Obviously, `model/1`

loops if the model being constructed is infinite. This will happen, for instance, with the following set of clauses, representing a range-restricted version of the append predicate:

```
cl((append([],Y,Y):-list(Y))).
cl((append([X|Xs],Ys,[X|Zs]):-thing(X),append(Xs,Ys,Zs))).
cl((list([]):-true)).
cl((list([X|Y]):-thing(X),list(Y))).
cl((thing(a):-true)).
cl((thing(b):-true)).
cl((thing(c):-true)).
```

Instead of the complete, infinite model, we might be interested in a subset over a universe of lists up to a given length. Such a ‘submodel’ can be computed by a forward chaining procedure which stops after a prespecified number of steps. In this way, the procedure gets more of a ‘breadth-first’ flavour. The program is given below:

```
% model_d(D,M) <- M is a submodel of the clauses
% defined by cl/1
model_d(D,M):-
model_d(D,[],M).
model_d(0,M,M).
model_d(D,M0,M):-
D>0,D1 is D-1,
findall(H,is_violated(H,M0),Heads),
satisfy_clauses(Heads,M0,M1),
model_d(D1,M1,M).
satisfy_clauses([],M,M).
satisfy_clauses([H|Hs],M0,M):-
disj_element(L,H),
satisfy_clauses(Hs,[L|M0],M).
```

`model/1`

is replaced by `model_d/2`

, which has an additional depth parameter. On each iteration, all the violated clauses are generated and satisfied.

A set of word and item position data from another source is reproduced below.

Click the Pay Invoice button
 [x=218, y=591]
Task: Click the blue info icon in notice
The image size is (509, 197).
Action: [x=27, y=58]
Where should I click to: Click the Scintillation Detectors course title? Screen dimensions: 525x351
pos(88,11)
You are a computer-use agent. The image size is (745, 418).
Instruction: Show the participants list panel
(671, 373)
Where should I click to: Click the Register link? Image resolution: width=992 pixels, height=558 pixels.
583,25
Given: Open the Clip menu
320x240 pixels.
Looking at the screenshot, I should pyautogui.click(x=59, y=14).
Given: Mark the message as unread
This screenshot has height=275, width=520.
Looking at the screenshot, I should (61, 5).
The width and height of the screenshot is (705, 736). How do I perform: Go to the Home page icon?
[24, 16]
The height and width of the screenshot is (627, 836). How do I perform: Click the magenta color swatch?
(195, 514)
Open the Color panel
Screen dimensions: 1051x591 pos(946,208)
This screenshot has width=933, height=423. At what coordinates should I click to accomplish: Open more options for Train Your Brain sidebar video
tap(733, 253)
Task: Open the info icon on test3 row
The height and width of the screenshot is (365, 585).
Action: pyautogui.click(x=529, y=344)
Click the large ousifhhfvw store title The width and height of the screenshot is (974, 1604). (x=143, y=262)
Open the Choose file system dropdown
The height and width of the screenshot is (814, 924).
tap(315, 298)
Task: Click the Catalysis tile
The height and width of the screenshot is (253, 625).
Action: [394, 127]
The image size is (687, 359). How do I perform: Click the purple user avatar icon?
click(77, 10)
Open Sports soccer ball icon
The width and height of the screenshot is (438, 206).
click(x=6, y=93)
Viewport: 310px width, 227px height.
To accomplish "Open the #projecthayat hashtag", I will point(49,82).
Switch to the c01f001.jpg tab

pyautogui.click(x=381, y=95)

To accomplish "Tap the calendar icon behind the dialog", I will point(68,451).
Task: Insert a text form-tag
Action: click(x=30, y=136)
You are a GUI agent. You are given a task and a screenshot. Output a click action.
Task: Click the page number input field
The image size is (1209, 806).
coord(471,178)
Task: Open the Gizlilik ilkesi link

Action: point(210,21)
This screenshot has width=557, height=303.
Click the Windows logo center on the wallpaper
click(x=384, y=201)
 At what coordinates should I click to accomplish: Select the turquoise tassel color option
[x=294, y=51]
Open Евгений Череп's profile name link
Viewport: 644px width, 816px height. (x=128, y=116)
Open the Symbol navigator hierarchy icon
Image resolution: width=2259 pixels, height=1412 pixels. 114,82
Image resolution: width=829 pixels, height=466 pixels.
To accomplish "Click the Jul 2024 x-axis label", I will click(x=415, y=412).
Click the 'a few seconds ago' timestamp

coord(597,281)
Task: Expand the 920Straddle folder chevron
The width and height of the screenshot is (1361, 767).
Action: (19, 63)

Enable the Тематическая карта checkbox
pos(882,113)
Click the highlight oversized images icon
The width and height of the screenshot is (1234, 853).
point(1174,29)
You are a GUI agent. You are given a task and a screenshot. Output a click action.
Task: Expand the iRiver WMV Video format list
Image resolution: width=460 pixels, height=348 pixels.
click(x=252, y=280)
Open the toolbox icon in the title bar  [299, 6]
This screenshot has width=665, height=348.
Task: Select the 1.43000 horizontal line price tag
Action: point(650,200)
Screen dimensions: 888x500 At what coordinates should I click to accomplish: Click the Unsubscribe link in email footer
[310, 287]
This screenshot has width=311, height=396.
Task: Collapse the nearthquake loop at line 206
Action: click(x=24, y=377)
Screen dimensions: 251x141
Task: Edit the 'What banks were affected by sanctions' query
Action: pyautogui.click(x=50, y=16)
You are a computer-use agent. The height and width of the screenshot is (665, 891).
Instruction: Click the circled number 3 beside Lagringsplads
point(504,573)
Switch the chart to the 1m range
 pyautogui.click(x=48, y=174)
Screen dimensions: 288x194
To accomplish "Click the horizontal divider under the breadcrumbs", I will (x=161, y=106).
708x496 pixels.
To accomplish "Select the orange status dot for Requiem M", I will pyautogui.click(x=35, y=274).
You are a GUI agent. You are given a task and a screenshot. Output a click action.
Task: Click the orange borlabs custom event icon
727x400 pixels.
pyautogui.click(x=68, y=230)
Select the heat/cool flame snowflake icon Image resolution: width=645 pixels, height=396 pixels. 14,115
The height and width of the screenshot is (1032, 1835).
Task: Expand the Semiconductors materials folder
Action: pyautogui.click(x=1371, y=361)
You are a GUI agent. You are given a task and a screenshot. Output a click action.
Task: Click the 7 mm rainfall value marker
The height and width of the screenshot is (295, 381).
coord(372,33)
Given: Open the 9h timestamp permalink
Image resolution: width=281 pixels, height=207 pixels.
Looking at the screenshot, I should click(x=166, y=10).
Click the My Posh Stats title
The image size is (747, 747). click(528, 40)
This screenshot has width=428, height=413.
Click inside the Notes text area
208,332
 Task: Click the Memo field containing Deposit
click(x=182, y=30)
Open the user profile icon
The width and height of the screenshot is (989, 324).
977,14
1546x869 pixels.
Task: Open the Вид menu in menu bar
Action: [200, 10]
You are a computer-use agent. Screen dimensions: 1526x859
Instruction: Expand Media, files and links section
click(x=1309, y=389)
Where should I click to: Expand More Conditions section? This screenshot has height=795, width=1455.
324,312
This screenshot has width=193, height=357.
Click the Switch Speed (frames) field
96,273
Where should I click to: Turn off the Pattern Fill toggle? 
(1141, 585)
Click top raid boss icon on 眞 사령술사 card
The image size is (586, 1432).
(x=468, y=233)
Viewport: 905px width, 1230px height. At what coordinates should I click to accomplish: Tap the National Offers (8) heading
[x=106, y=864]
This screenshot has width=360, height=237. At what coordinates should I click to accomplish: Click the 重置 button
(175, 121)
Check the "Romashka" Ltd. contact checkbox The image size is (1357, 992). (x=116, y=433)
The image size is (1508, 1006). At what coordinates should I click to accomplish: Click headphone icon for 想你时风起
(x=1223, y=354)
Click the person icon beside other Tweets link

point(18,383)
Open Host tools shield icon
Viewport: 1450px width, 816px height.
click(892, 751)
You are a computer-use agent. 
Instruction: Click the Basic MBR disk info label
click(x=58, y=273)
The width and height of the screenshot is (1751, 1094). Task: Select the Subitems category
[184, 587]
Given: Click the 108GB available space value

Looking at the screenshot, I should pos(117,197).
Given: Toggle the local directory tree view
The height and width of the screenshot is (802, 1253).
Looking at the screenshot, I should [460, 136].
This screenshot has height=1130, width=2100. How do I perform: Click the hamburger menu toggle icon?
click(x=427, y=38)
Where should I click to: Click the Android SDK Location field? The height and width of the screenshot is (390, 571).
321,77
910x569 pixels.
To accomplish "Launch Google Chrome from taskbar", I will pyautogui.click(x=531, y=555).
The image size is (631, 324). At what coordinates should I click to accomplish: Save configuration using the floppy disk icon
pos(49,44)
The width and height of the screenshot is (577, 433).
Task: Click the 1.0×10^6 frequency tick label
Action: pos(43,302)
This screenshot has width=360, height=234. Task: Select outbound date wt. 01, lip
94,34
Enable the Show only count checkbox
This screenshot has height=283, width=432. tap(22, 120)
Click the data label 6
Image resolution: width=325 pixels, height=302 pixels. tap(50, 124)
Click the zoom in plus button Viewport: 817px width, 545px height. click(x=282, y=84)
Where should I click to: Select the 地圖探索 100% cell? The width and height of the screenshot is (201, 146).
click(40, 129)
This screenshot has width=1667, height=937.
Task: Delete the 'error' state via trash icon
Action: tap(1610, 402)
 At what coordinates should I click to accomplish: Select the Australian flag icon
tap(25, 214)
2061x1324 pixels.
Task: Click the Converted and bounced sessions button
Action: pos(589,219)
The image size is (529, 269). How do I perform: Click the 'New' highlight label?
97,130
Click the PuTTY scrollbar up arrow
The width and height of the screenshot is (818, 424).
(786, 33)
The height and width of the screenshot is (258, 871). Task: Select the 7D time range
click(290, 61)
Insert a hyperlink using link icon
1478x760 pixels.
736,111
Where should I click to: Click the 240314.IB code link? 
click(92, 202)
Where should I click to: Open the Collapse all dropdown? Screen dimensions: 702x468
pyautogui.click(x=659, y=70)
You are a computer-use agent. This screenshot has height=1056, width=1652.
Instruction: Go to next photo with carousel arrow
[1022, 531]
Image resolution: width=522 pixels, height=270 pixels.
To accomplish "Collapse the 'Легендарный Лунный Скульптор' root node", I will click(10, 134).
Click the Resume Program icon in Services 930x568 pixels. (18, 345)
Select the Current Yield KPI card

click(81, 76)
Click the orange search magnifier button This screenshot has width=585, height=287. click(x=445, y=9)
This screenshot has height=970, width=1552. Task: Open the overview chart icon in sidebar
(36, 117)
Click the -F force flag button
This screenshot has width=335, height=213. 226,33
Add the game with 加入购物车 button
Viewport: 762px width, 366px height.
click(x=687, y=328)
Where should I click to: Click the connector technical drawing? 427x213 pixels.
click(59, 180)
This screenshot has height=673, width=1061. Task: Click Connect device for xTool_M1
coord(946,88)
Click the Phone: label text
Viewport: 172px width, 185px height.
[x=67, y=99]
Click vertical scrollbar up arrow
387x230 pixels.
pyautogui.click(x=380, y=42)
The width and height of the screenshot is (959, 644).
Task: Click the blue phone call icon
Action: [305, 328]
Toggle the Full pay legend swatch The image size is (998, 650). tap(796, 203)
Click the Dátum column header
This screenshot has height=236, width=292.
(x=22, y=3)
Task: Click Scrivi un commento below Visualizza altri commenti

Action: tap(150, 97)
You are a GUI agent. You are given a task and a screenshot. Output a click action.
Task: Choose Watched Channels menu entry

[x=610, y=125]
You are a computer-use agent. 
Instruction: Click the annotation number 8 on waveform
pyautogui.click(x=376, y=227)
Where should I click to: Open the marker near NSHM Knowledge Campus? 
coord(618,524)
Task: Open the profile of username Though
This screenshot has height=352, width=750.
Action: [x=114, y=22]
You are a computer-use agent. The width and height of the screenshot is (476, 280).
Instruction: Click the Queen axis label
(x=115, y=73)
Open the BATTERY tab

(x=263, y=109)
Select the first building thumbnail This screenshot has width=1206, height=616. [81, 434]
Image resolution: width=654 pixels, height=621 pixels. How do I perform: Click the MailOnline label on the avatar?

Below, we illustrate the operation of the program on the above set of clauses, setting the depth to 4:

```
?-model_d(4,M).
M = [list([a,c,a]), list([a,c,b]), list([a,c,c]), % D=4 %
list([a,b,a]), list([a,b,b]), list([a,b,c]),
list([a,a,a]), list([a,a,b]), list([a,a,c]),
list([b,c,a]), list([b,c,b]), list([b,c,c]),
list([b,b,a]), list([b,b,b]), list([b,b,c]),
list([b,a,a]), list([b,a,b]), list([b,a,c]),
list([c,c,a]), list([c,c,b]), list([c,c,c]),
list([c,b,a]), list([c,b,b]), list([c,b,c]),
list([c,a,a]), list([c,a,b]), list([c,a,c]),
append([a],[a],[a,a]), append([a],[b],[a,b]),
append([a],[c],[a,c]), append([a,c],[],[a,c]),
append([a,b],[],[a,b]), append([a,a],[],[a,a]),
append([b],[a],[b,a]), append([b],[b],[b,b]),
append([b],[c],[b,c]), append([b,c],[],[b,c]),
append([b,b],[],[b,b]), append([b,a],[],[b,a]),
append([c],[a],[c,a]), append([c],[b],[c,b]),
append([c],[c],[c,c]), append([c,c],[],[c,c]),
append([c,b],[],[c,b]), append([c,a],[],[c,a]),
append([],[c,a],[c,a]), append([],[c,b],[c,b]),
append([],[c,c],[c,c]), append([],[b,a],[b,a]),
append([],[b,b],[b,b]), append([],[b,c],[b,c]),
append([],[a,a],[a,a]), append([],[a,b],[a,b]),
append([],[a,c],[a,c]),
list([a,c]), list([a,b]), list([a,a]), % D=3 %
list([b,c]), list([b,b]), list([b,a]),
list([c,c]), list([c,b]), list([c,a]),
append([a],[],[a]), append([b],[],[b]),
append([c],[],[c]), append([],[c],[c]),
append([],[b],[b]), append([],[a],[a]),
list([a]), list([b]), list([c]), % D=2 %
append([],[],[]),
thing(c), thing(b), thing(a), % D=1 %
list([]) ]
```

At depth 1, only domain clauses are satisfied; at depth 2 the first `append`

literal appears. Depths 3 and 4 add `list`

literals for all lists of length 2 and 3, and `append`

literals for all lists of length 1 and 2, respectively.

- 1
We will assume for the moment that the head literals are ground by the substitution which makes the body true; a more detailed discussion follows below.